Right now there's no way to have fine-grained draft/read only perms on most email providers or email clients. If it can read your email it can send email.

> 3. Don't let your agents see any secret. Swap the placeholder secrets at your gateway and put human in the loop for secrets you care about.

harder than you might think. openclaw found my browser cookies. (I ran it on a vm so no serious cookies found, but still)

buremba 6 hours ago | parent | next [-]

> Right now there's no way to have fine-grained draft/read only perms on most email providers or email clients. If it can read your email it can send email.

> harder than you might think. openclaw found my browser cookies. (I ran it on a vm so no serious cookies found, but still)

You should never give any secrets to your agents, like your Gmail access tokens. Whenever agents needs to take an action, it should perform the request and your proxy should check if the action is allowed and set the secrets on the fly.

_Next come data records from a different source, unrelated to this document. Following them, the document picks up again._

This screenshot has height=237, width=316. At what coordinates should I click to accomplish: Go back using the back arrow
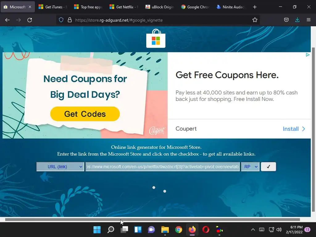click(x=7, y=20)
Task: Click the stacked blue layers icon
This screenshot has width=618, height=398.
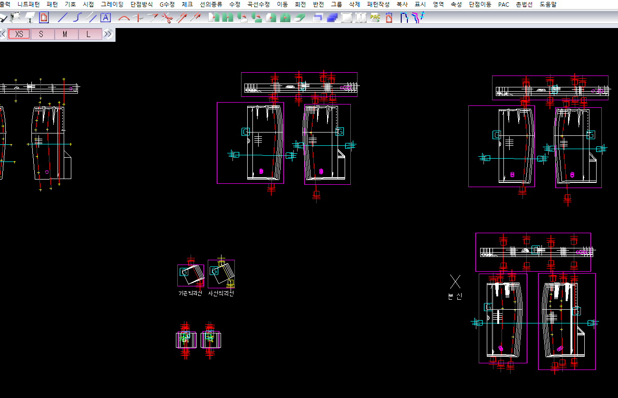Action: click(x=332, y=18)
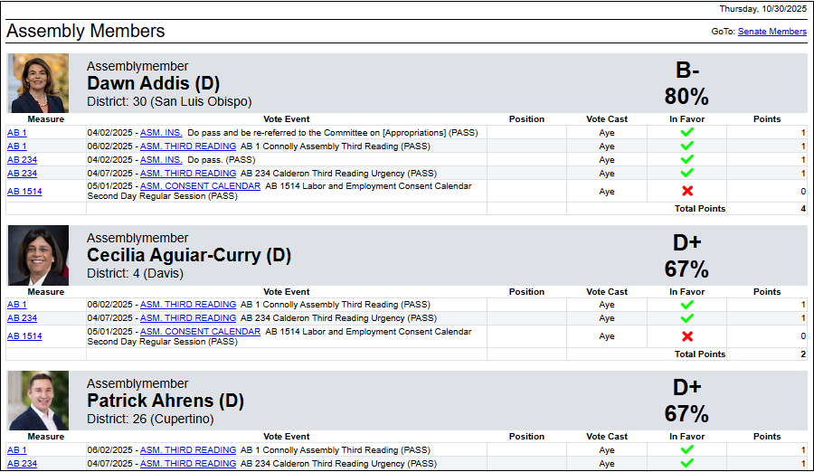Click Dawn Addis's profile photo

coord(39,83)

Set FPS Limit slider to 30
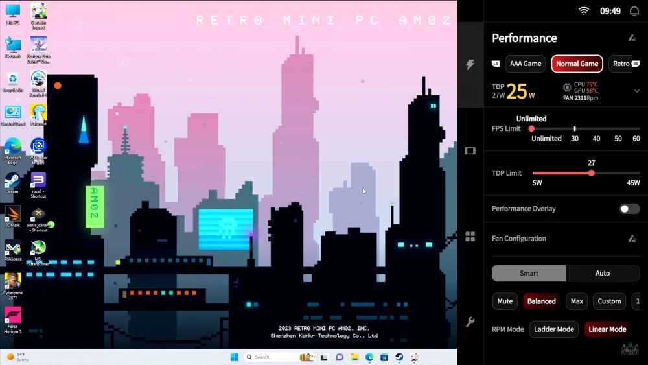575,129
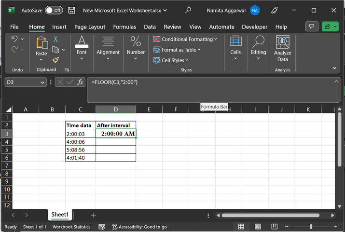Click the Format Painter brush icon
345x232 pixels.
[x=55, y=60]
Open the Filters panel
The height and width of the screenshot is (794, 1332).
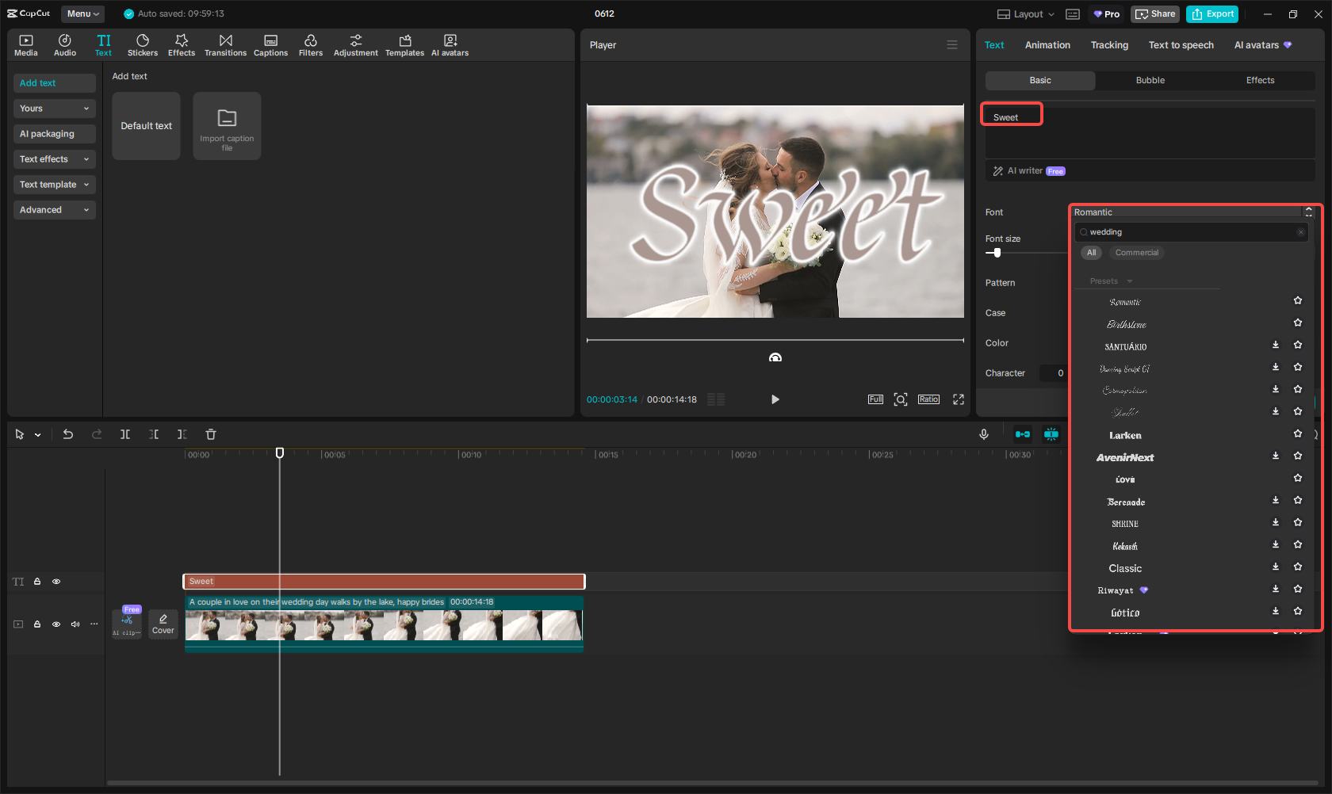click(x=310, y=45)
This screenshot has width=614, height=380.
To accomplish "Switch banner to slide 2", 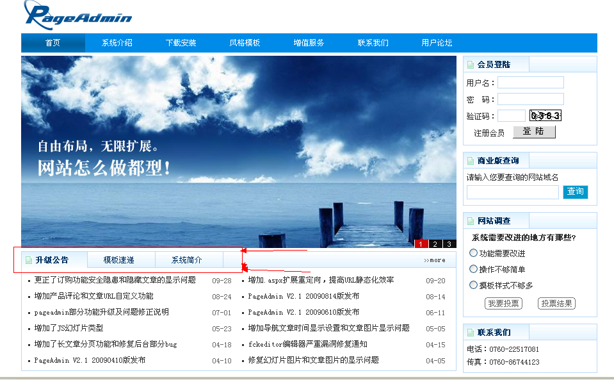I will pos(435,244).
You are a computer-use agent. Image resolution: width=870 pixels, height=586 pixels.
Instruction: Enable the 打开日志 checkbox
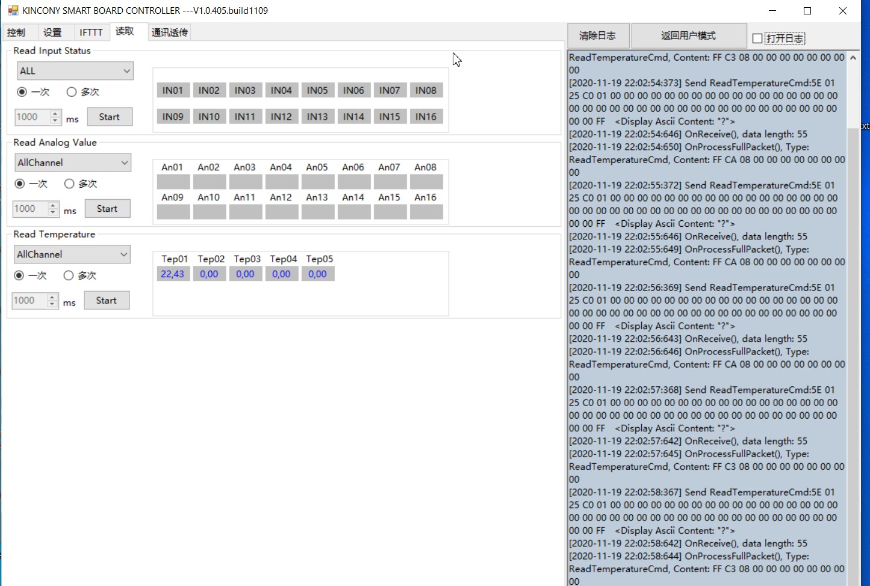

That means agents should not have access to internet without a proxy, which has proper guardrails. Openclaw doesn't have this model unfortunately so I had to build a multi-tenant version of Openclaw with a gateway system to implement these security boundaries.

zahlman 2 hours ago | parent [-]

> That means agents should not have access to internet without a proxy, which has proper guardrails. Openclaw doesn't have this model unfortunately so I had to build a multi-tenant version of Openclaw with a gateway system to implement these security boundaries.

I wonder how long until we see a startup offering such a proxy as a service.

livestories 29 minutes ago | parent | prev | next [-]

I think mailto: links they output (a la

https://mailtolink.me/

) are a great way to get these drafts out even.

zahlman 2 hours ago | parent | prev | next [-]

> harder than you might think. openclaw found my browser cookies. (I ran it on a vm so no serious cookies found, but still)

It's easy, and you did it the right way. Read "don't let your agents see any secret" as "don't put secrets in a filesystem the agents have access to".

arianvanp 6 hours ago | parent | prev [-]

Literally every email client on the planet has supported `mailto:` URIs since basically the existence of the world wide web.

Just generate a mailto Uri with the body set to the draft.